Fact: China owns 7.8% of U.S. government debt
outstanding.
As of August, China owned $1.14 trillion of Treasuries. Government debt
stood at $14.6 trillion that month. That's 7.8%.
Who owns the rest? The largest holder of U.S. debt is
the federal government itself. Various government trust funds like the Social
Security trust fund own about $4.4 trillion worth of Treasury securities. The
Federal Reserve owns another $1.6 trillion. Both are unique owners: Interest
paid on debt held by federal trust funds is used to cover a portion of federal
spending, and the vast majority of interest earned by the Federal Reserve is remitted back to the U.S. Treasury.
The rest of our debt is owned by state and local
governments ($700 billion), private domestic investors ($3.1 trillion), and
other non-Chinese foreign investors ($3.5 trillion).
Does China own a lot of our debt? Yes, but it's a
qualified yes. Of all Treasury debt held by foreigners, China is indeed the
largest owner ($1.14 trillion), followed by Japan ($937 billion) and the U.K.
($397 billion).
Right there, you can see that Japan and the U.K.
combined own more U.S. debt than China. Now, how many times have you heard someone
say that we borrow an inordinate amount of money from Japan and the U.K.? I
never have. But how often do you hear some version of the "China is our
banker" line? Too often, I'd say.
Misconception 3: We
get most of our oil from the Middle East.

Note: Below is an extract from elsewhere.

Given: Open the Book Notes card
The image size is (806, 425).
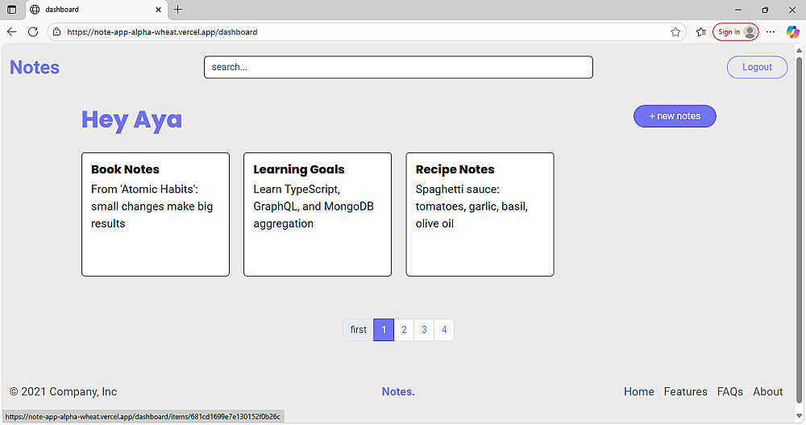Looking at the screenshot, I should pyautogui.click(x=156, y=214).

Fact: Just 9.2% of oil consumed in the U.S. comes from
the Middle East.
According the U.S. Energy Information Administration,
the U.S. consumes 19.2 million barrels of petroleum products per day. Of that
amount, a net 49% is produced domestically. The rest is imported.
Where is it imported from? Only a small fraction comes
from the Middle East, and that fraction has been declining in recent years. So
far this year, imports from the Persian Gulf region -- which includes Bahrain,
Iran, Iraq, Kuwait, Qatar, Saudi Arabia, and the United Arab Emirates -- have made up 9.2% of total petroleum supplied to the U.S. In
2001, that number was 14.1%.
The U.S. imports more than twice as much petroleum
from Canada and Mexico than it does from the Middle East. Add in the share
produced domestically, and the majority of petroleum consumed in the U.S. comes
from North America.
This isn't to belittle our energy situation. The
nation still relies on imports for about half of its oil. That's bad. But
should the Middle East get the attention it does when we talk about oil
reliance? In terms of security and geopolitical stability, perhaps. In terms of
volume, probably not.
"People will generally accept facts as truth only
if the facts agree with what they already believe," said Andy Rooney.